- _THE PROBLEM_
Line by line, retype the material exactly and leave each picture out.

- _RECORDS SUPPLIED_

= = =

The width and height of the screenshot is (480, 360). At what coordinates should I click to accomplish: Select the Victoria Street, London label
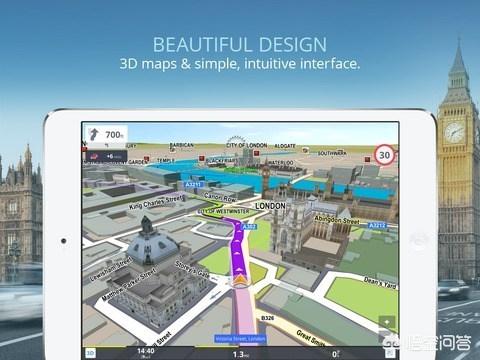click(x=240, y=339)
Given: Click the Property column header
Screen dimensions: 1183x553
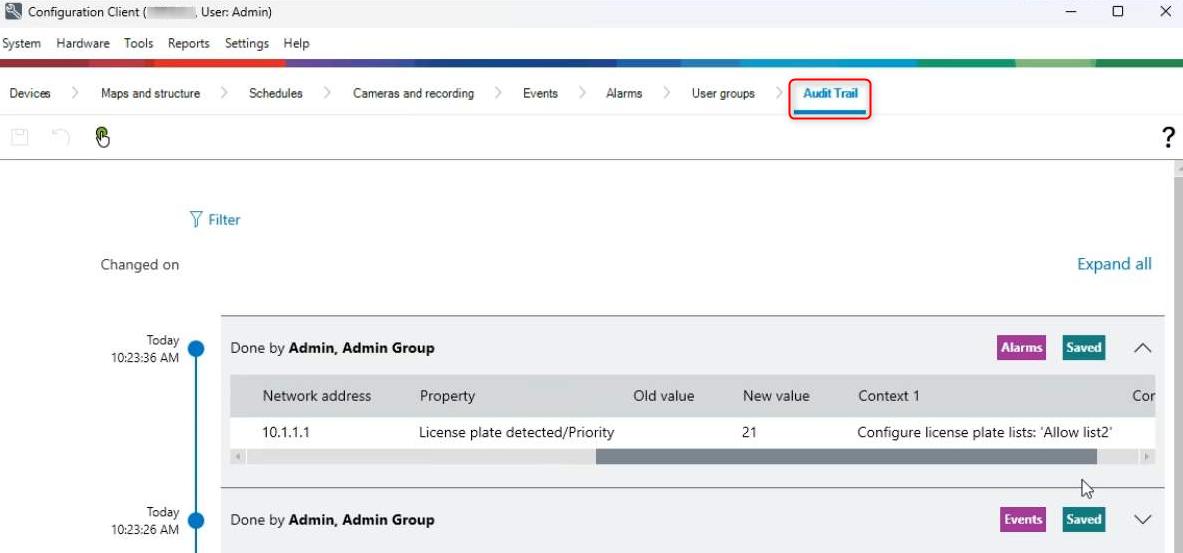Looking at the screenshot, I should point(447,396).
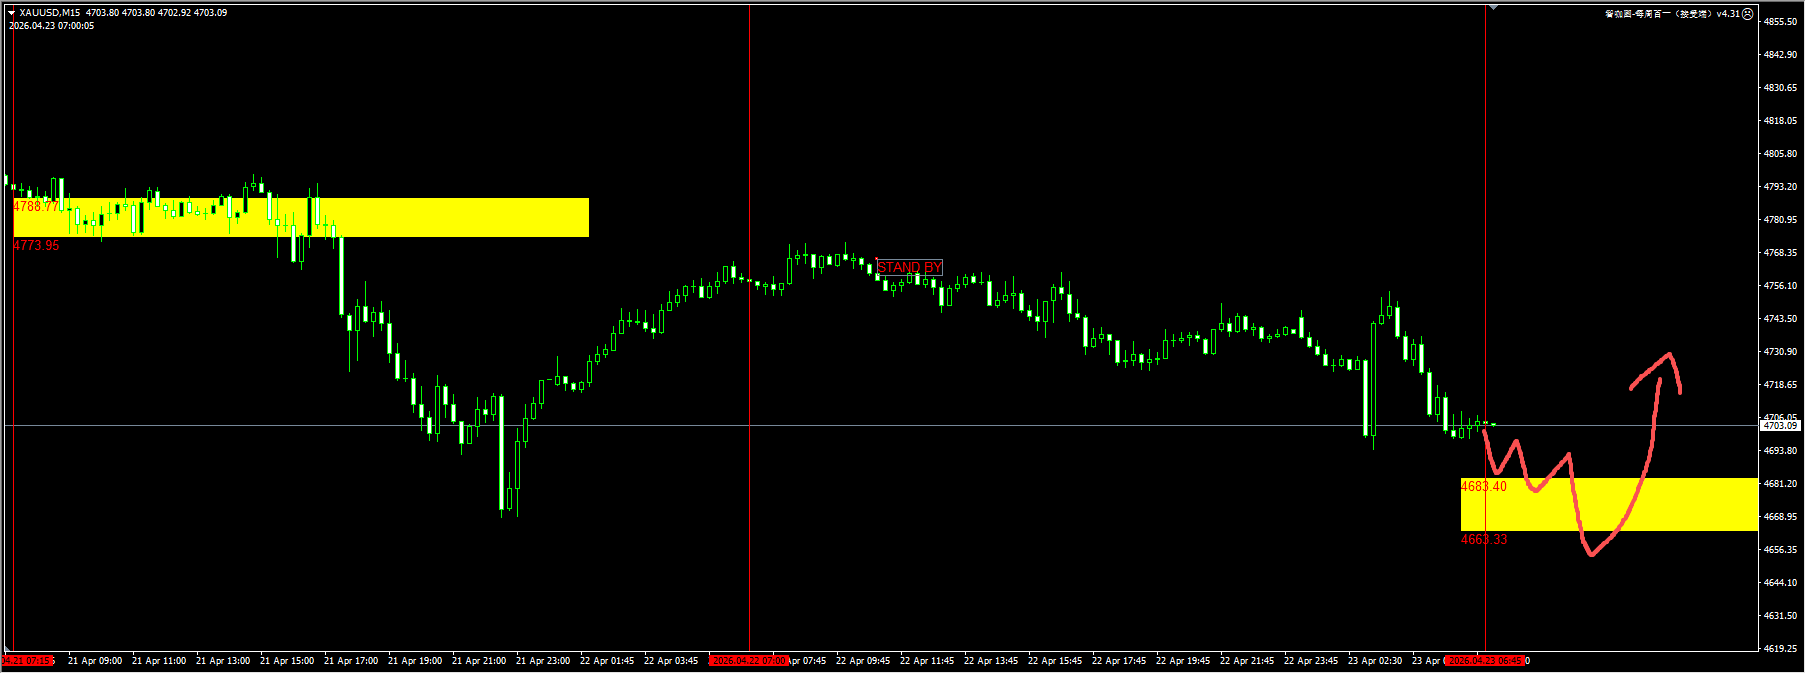Click the XAUUSD,M15 symbol title text

[50, 13]
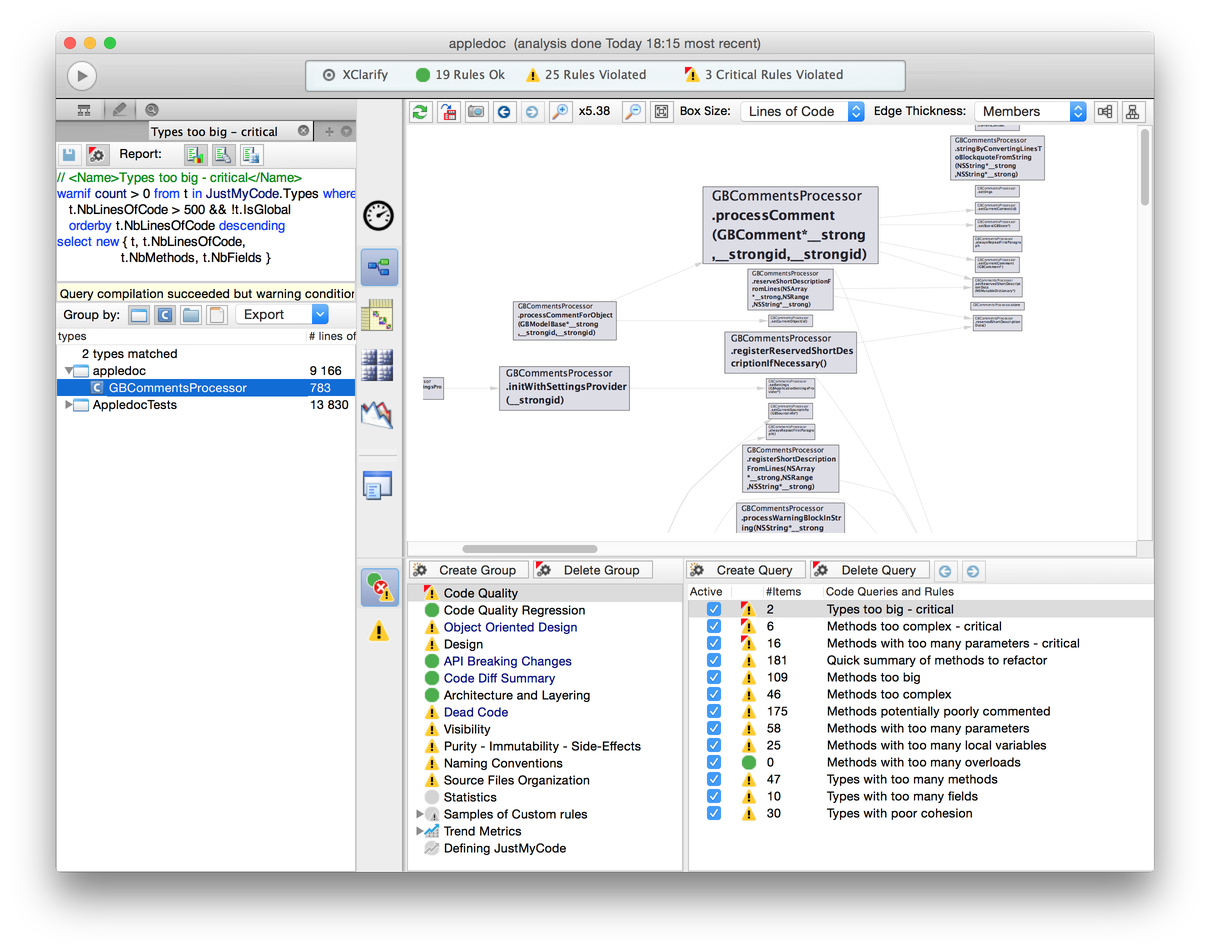Open the treemap metrics view icon
The height and width of the screenshot is (952, 1210).
(x=378, y=364)
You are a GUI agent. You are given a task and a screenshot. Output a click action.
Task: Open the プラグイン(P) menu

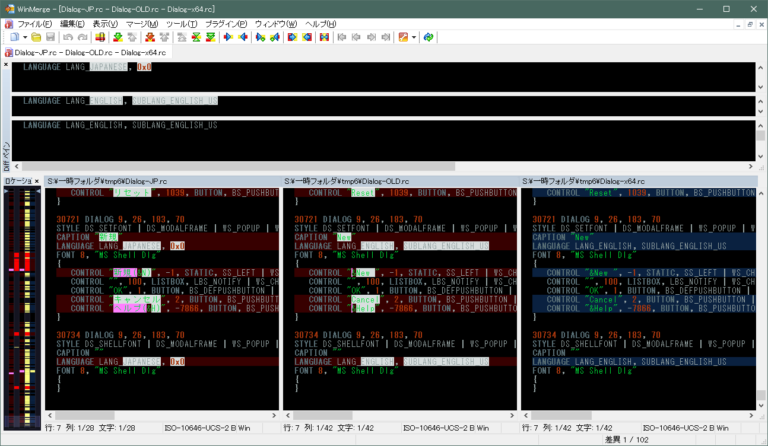(x=224, y=23)
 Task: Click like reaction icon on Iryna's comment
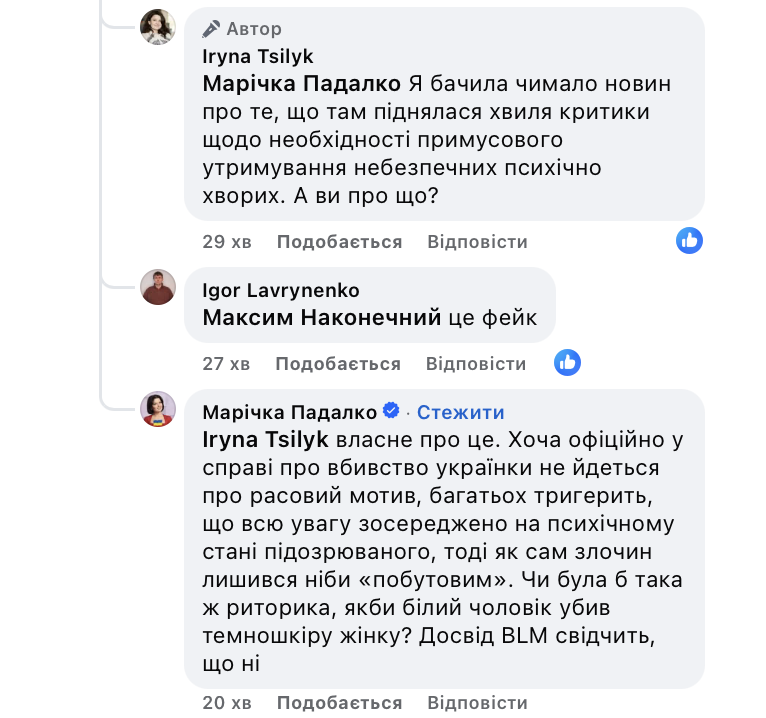[x=689, y=240]
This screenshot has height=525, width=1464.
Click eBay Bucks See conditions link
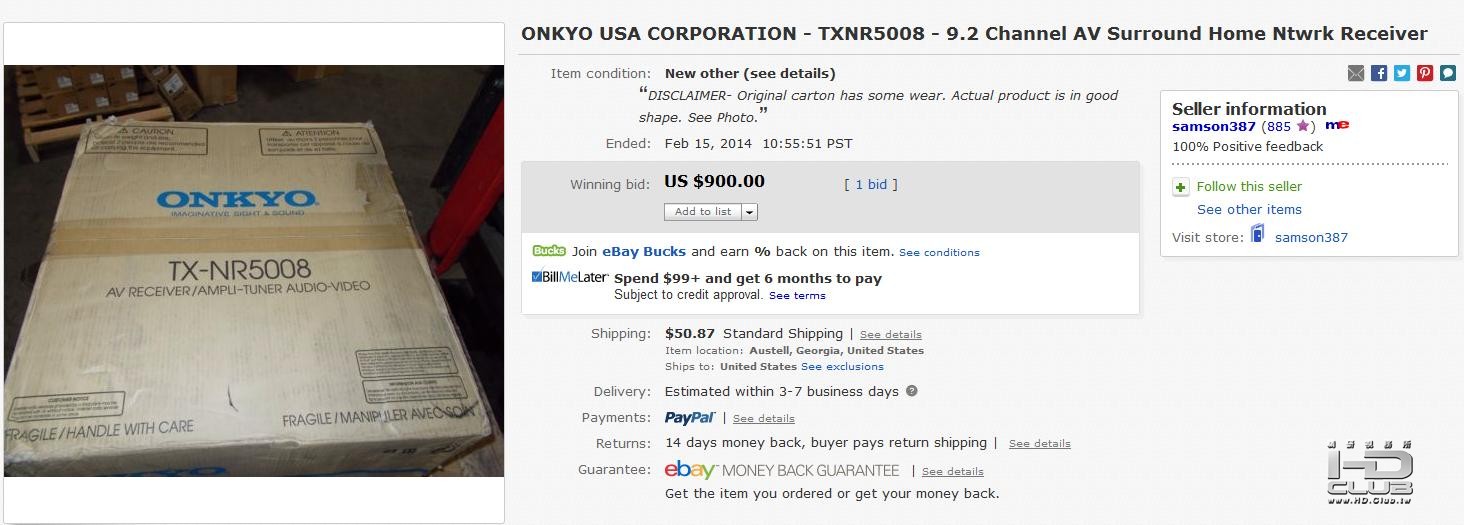coord(939,253)
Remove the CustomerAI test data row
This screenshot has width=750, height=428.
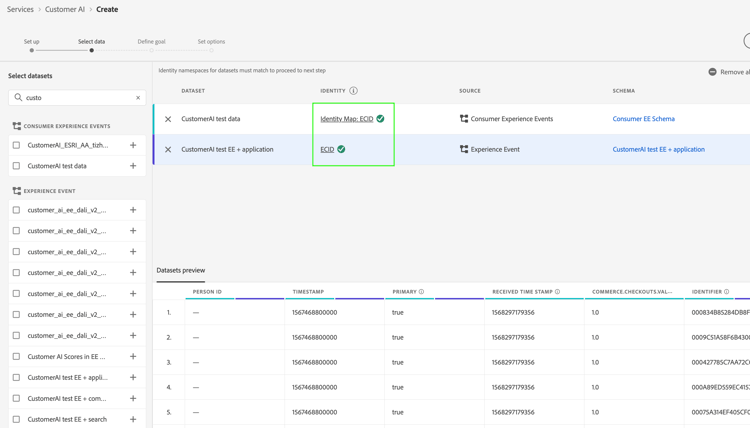tap(168, 119)
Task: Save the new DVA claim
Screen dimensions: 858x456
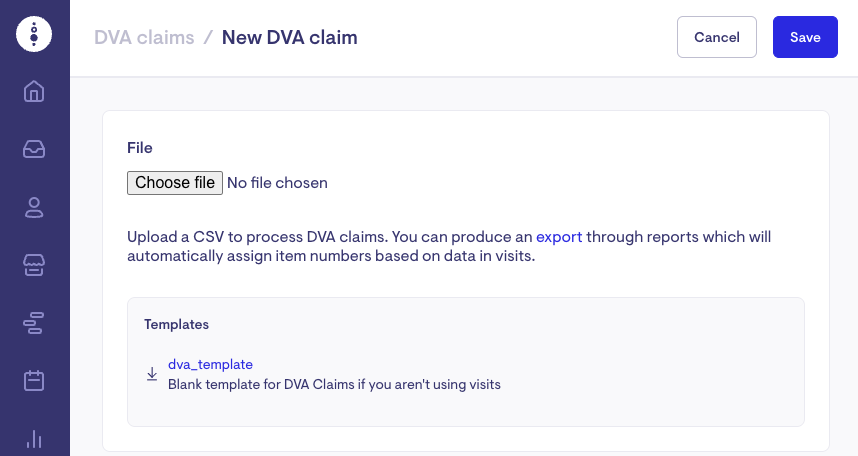Action: 805,37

= = =

- _ANSWER TO THE EXERCISE_
The width and height of the screenshot is (480, 360). At what coordinates should I click to accomplish: Select the Victoria Street, London label
click(x=240, y=339)
Given: Click the Property column header
Screen dimensions: 1183x553
Looking at the screenshot, I should point(447,396).
Click the XAUUSD,M15 symbol title text

[50, 13]
Open the treemap metrics view icon
The height and width of the screenshot is (952, 1210).
(x=378, y=364)
You are a GUI agent. You are given a task and a screenshot. Output a click action.
Task: Open the プラグイン(P) menu

(x=224, y=23)
 Task: Click like reaction icon on Iryna's comment
[x=689, y=240]
This screenshot has height=525, width=1464.
Click eBay Bucks See conditions link
coord(939,253)
Remove the CustomerAI test data row
This screenshot has width=750, height=428.
tap(168, 119)
Task: Save the new DVA claim
Screen dimensions: 858x456
Action: 805,37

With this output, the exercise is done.